踏み込んだUnderworld Ⅱ

 あの、人だけがいなくなったような裏世界とやらから出た記憶は曖昧だった。なんか椿が機械みたいなものを使ったと思ったら急に光で前が見えなくなって、いつの間にか椿から電話を受けた路地裏にいた。一瞬、夢かとも思ったけど、椿が傍にいてさっきの機械みたいなものを手に持っていたので夢ではなかったらしい。


 色々と怪我も負ったこともあって次の日の学校は大事をとって休みを取った方がいいと、椿に言われたが、身体のどこにも傷なんて残っていなかった。ただ、休みを取った方がいいと言われた理由はわかった。


「……ここ、どこ?」

「裏世界さ」

「ここも?」

「そう。裏世界はしっかりとした世界として根付いている場所だから、別に住んでも問題ないよ。人はいないけど」


 なんか、いきなり僕が一人で住んでいる部屋に椿がやってきたと思ったら、今から出掛けるとか言われて連れ出された。そのあと、知らないオフィスビルのエレベーターに乗せられたと思ったらまた裏世界とやらに来ていた。

 エレベーターに乗ったら知らない世界に来ていたとか、すごい男心をくすぐられる話だが、椿に連れられて歩いている廊下が凄い高級そうで身が縮んでしまう。


「さ、着いたよ」

「着いた?」


 着いたと言われても、そもそもどうやって連れてこられたのかもよくわからないし、何処に行くのかも言われていないので全くわからないが、目の前の大きな扉の向こうにはきっとお偉いさんがいることだけは理解できた。


「失礼します」

「し、失礼します」


 椿が扉を開けて普通に入っていくから、俺も後ろからついていってそのまま中に入った。すると、中は思ったよりシンプルなデザインをしていたが、やはりドラマとかで見る社長室みたいな広さがあって少し委縮してしまう。


「おぉ、ヘルヘイム! そいつが言っていた新人か!?」

「へ、ヘルヘイム呼びはやめてください。恥ずかしいです」

「そうか? お前はどう思う?」

「私はそれしか名前がないのでなんとも」

「かー……つまらん反応」

「殴りますよ?」


 椿が入室したことに気が付いたのか、高そうな椅子に座っている少女が嬉しそうな顔を見せた。少し薄暗い部屋の中で、光に反射して煌めくような銀髪に全てを見抜くような赤色の目をした、僕より年下に見える小さな少女。椿の反応から見て、彼女がこの組織のトップなのだろうか。

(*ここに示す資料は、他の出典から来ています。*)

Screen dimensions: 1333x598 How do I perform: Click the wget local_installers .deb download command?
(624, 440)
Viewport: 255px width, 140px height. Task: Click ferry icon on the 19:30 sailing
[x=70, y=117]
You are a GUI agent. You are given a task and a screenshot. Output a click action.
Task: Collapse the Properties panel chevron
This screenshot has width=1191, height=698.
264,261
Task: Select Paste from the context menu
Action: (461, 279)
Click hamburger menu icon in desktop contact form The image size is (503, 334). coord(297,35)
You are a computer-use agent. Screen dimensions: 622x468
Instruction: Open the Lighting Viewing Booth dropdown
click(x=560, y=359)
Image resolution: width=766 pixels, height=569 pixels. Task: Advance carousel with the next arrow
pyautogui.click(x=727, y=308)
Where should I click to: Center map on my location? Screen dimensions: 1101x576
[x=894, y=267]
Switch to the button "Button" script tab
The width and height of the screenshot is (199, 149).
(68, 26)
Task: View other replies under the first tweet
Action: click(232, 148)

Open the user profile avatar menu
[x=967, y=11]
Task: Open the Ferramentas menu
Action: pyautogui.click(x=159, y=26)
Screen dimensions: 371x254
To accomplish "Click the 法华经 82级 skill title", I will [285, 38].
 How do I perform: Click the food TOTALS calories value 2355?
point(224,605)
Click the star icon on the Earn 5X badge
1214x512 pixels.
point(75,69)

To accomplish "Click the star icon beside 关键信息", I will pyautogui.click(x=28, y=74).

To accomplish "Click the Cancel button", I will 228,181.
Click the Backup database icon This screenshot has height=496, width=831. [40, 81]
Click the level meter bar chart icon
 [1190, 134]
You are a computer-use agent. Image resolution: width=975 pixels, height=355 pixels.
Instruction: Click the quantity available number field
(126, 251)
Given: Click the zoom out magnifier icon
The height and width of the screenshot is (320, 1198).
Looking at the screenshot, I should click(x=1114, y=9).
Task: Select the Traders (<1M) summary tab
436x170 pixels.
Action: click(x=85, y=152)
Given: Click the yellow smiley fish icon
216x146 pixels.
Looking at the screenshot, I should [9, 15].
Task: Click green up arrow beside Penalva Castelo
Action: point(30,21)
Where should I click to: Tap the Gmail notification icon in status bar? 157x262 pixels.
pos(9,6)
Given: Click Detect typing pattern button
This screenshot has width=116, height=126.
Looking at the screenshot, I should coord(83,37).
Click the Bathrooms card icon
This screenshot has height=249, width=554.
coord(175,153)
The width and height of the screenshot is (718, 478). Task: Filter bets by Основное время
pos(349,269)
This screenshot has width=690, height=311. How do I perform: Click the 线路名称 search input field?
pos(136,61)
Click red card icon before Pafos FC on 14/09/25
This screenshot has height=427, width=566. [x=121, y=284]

 そして、その横に秘書のように立っている怜悧な目をしている眼鏡をかけた黒髪の女性。椿と共に入室してきた僕を、その青い瞳が捉えた。


「神代蓮様、ですね?」

「は、はい!」

「そう緊張するな。ようこそ『青の騎士団』へ……私が団長のエレボスだ。訳あって本名は語れないが許してくれよ?」

「私は青の騎士団の参謀のようなものをしている、ドゥアトと申します。お見知りおきを」


 やはり、彼女たちが青の騎士団とやらのトップ。エレボスと名乗った少女が組織の頭で、横にいるドゥアトと名乗った女性が恐らく組織内でナンバー2に近いような立場の人。


「積もる話もあると思うが、まず初めにそちらの意思を聞きたい。青の騎士団に入団して、私たちと共に戦う覚悟があるかどうか……だ」


 今回、僕が連れてこられた理由は僕が入団するかどうかの意思を確認する為。椿が少し心配そうにこちらを見ているのも、そういう理由だろう。

 だが、僕は入団する前にどうしても話しておかなければならないことがある。